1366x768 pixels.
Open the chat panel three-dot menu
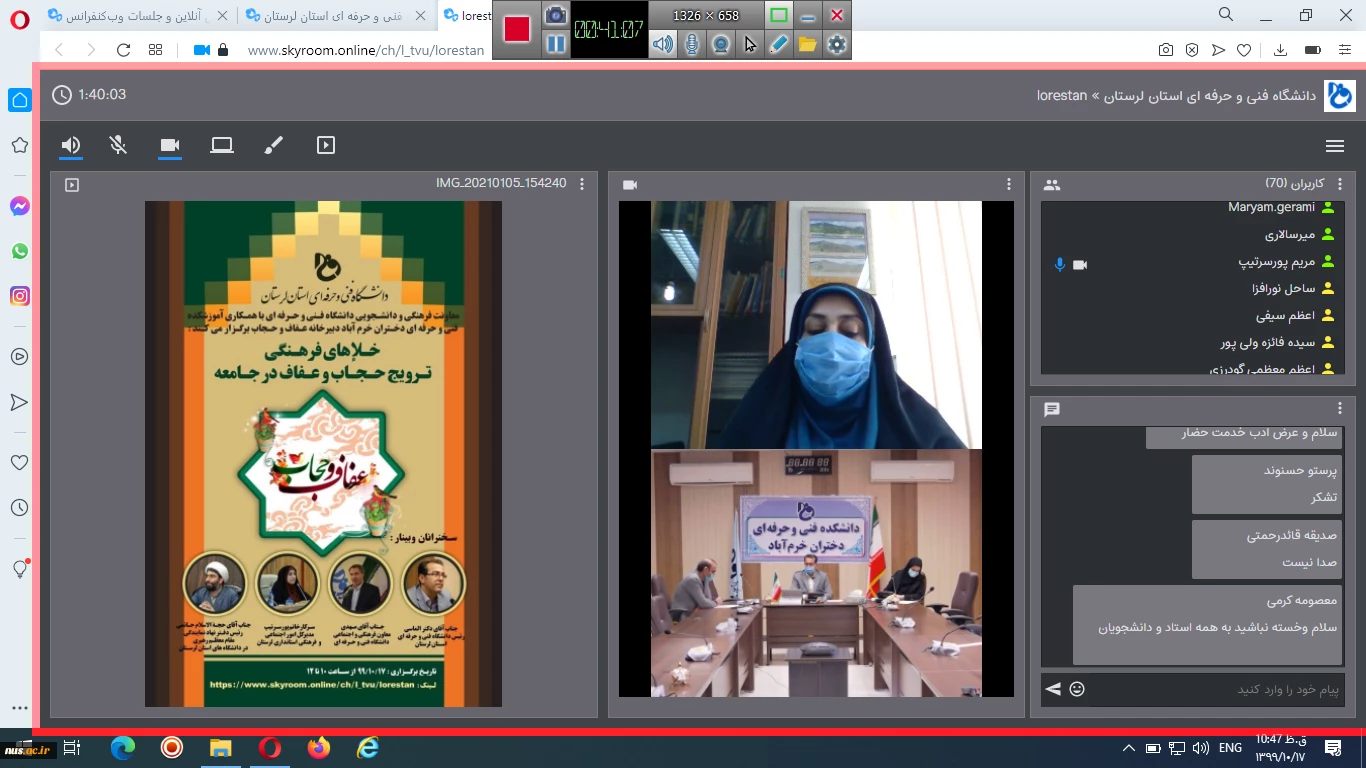[1340, 409]
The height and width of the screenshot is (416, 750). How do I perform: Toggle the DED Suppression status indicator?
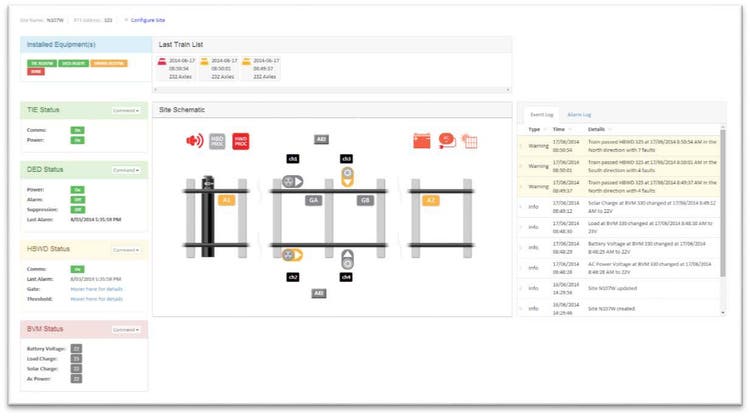[77, 209]
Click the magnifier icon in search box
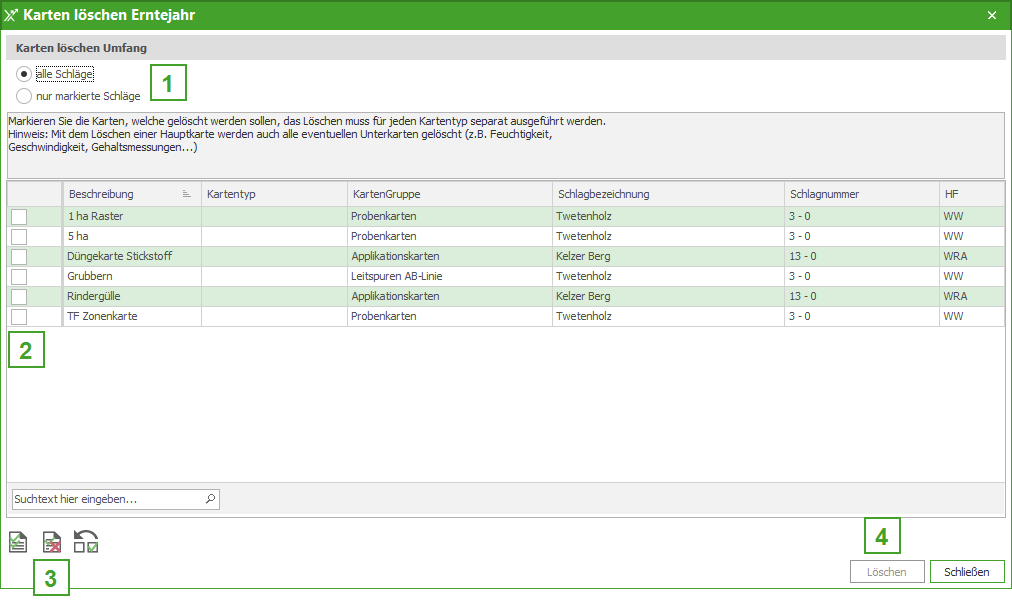Viewport: 1012px width, 601px height. [209, 498]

#### [Instructions to follow]
Restate word for word the lines starting at the one that contains "The height and" and ending at the last line of the data. Skip every picture.

#### [Task result]
The height and width of the screenshot is (416, 750). How do I perform: Toggle the DED Suppression status indicator?
[77, 209]
Click the magnifier icon in search box
Viewport: 1012px width, 601px height. [209, 498]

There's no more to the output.